El mal no pervivirá. El odio se disipará. El sufrimiento hallará consuelo. “El último enemigo en ser destruido será la muerte” (I Corintios 15, 26). También “desaparecerán las profecías, las lenguas cesarán y tendrá fin la ciencia” (I Corintios 13, 8). Pero el Amor no puede tener fin, porque tampoco tiene un principio. Él es el que es. Es una perpetua revelación. No es concebido, no es un sentimiento, no es un placer. El amor es la elección del Otro, en quien te ves y te conoces. Te crees y te reconoces.

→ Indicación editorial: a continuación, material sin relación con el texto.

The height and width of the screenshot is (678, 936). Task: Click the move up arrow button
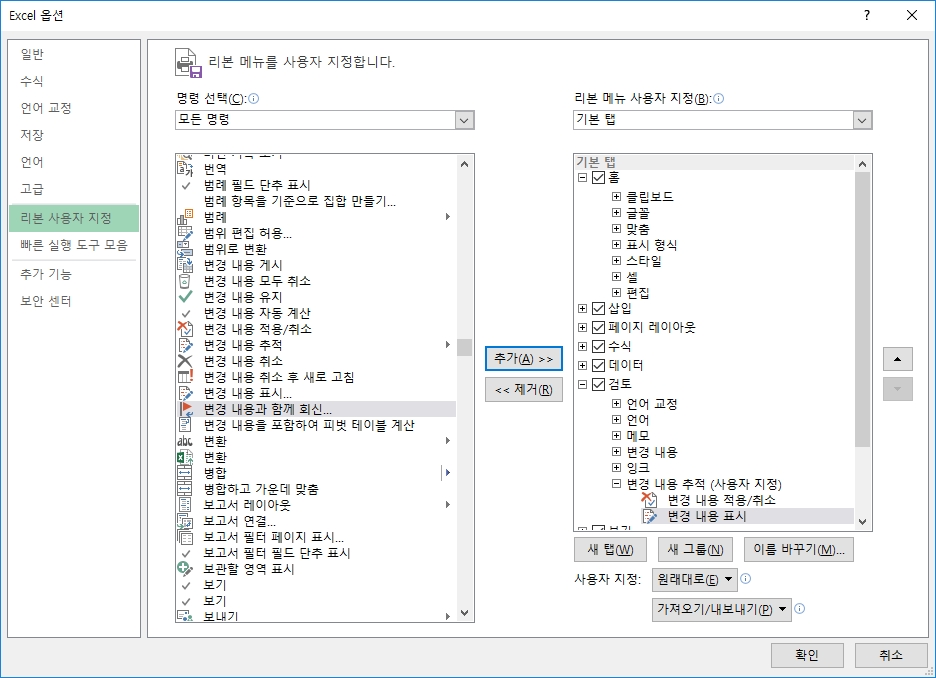coord(897,359)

Pero ¿cómo puedo seguir creyendo en el Amor —clama el hombre—, si lo veo siempre abatido, de rodillas, humillado, despreciado? ¿Cómo no caer en la desesperanza, si la maldad cambia cada vez de rostro, si el maligno se burla de todos, tanto “online” como en las plazas? ¿Cómo no desesperar, si Caín sigue apuñalando, de noche y al amanecer, a su hermano bueno, a Abel? ¿Cómo, si Saulo de Tarso aún no es Pablo?

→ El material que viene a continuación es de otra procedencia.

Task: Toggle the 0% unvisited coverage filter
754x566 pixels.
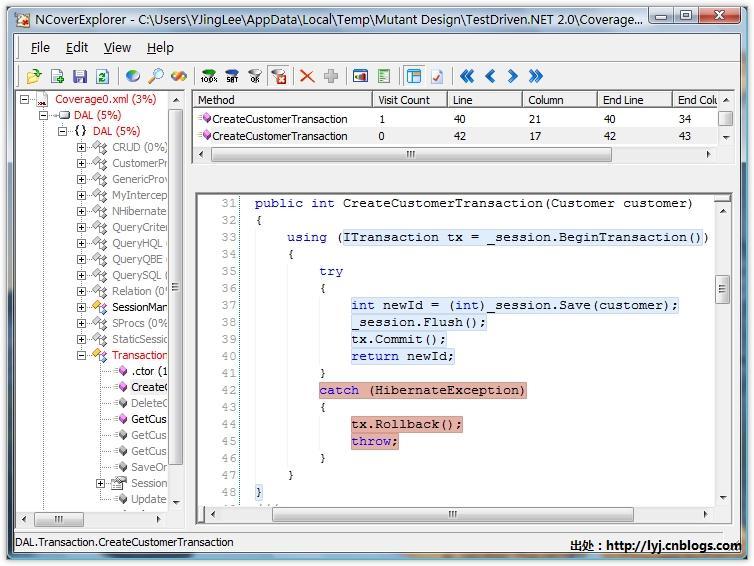Action: [255, 76]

“Todo esto te mereces por tu mala conducta y por tus acciones” (Jeremías 4, 18). Escucho, como otrora lo hiciera el profeta Jeremías, estas palabras de Dios, y clamo con él: “¡Mi corazón, mi corazón! ¡Me retuerzo de dolor! ¡Las fibras de mi corazón! ¡Mi corazón se conmueve dentro de mí, no puedo callarme! Porque oigo el sonido de la trompeta, el clamor del combate” (Jeremías 4, 19).

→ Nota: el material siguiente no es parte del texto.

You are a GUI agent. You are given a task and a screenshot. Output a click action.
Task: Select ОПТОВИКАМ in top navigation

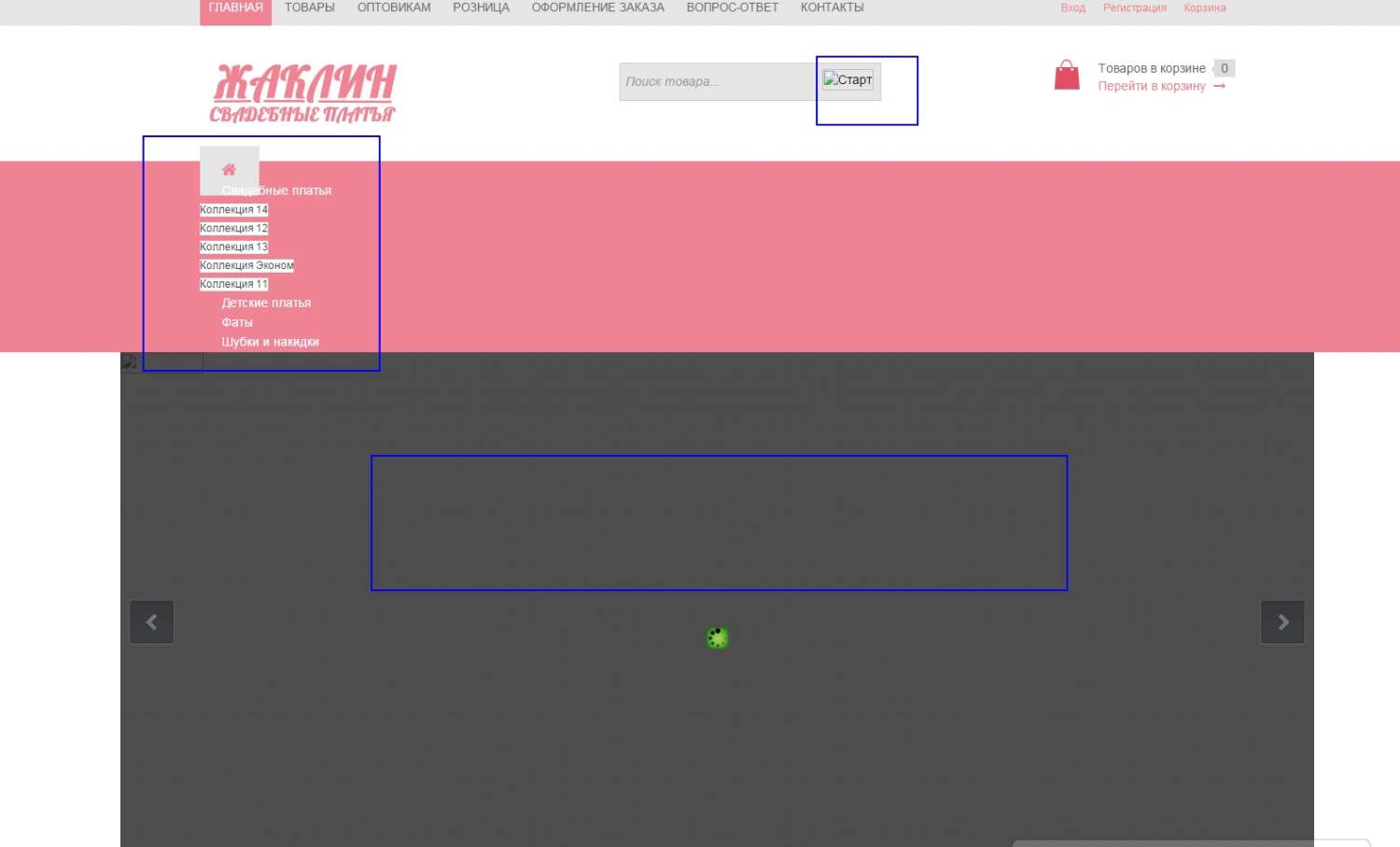394,8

Pero después callo. Y dejo a San Sofronio Sajarov, para que sea él quien nos hable de las cosas de antaño, como si fueran las de hoy:
«Ocurrió en Francia, en los años veinte, antes de que yo partiera al Monte Athos, en 1925. Había estado orando mucho a Dios, suplicándole: “¡Encuentra una forma de salvar al mundo, a todos nosotros, aun en el estado de corrupción y salvajismo en el que hemos caído…!”. Especialmente fervorosa era mi oración por “estos pequeños”, por los pobres y los perseguidos. Casi al final de la noche, habiéndome quedado casi sin fuerzas, por un momento perdí el hilo de mi oración, por causa de un pensamiento que vino a mi mente: “Si yo, así, con toda la fuerza de mi corazón, me compadezco de la humanidad, ¿cómo puedo hacer para entender a Dios, Quien observa, sin implicarse, los interminables sufrimientos de tantos millones de seres creados por Él Mismo? ¿Por qué permite que unos opriman a los otros?”. Entonces, me volví hacia Él con una pregunta sin sentido: “¿En dónde estás…?”. Como respuesta, escuché las siguientes palabras en mi corazón: “¿Acaso tú te has hecho crucificar por todos ellos?”. Estas suaves palabras, pronunciadas en Espíritu en mi corazón, me estremecieron. Aquel que fue crucificado me respondió como Dios. (...) Si Dios es así como lo presentó Cristo Crucificado, significa que todos nosotros y solamente nosotros somos culpables de todo el mal que ha desbordado la historia de la humanidad. Dios se nos ha mostrado humildemente, con el aspecto de nuestro propio cuerpo. Su amor es la humildad misma; la divina humildad puede verse dispuesta a aceptar todo, incluso cualquier clase de heridas infringidas por Sus propias criaturas. Y, por supuesto, esta humildad es “indescriptible”. Pero nosotros no solo lo hemos abandonado, sino que le hemos dado muerte de una forma oprobiosa. Y yo he visto, en el espíritu, que la causa de los interminables sufrimientos de los hombres no es alguna falta de compasión por parte de Dios, sino únicamente la mala utilización del don de la libertad que se le concedió al hombre, y del cual no se nos privó incluso después de nuestra caída. (...) En mi “disputa” con Él, el vencedor fue Dios. (...) Y no solo no castigó mi osadía, sino que hasta hizo que rebosara sobre mi cabeza —tan llena de necedades— una abundante bendición. Tiempo después entendería que incluso aquella compasiva oración había sido obra Suya».
Esto es, en pocas palabras, lo que significa estar de parte del Amor.
(Alocución en la IV edición del Evento “Despre iubire” ⁅Sobre el amor⁆, organizado por la Asociación ROR en el Museo Memorial “Mihail Kogălniceanu” de Iași – 26 de febrero de 2022)
* Archimandrita Sofronio, Despre rugăciune ⁅Sobre la oración⁆, traducere din limba rusă de Ierom. Rafail Noica, Editura Accent Print, Suceava, 2019, p. 35-37.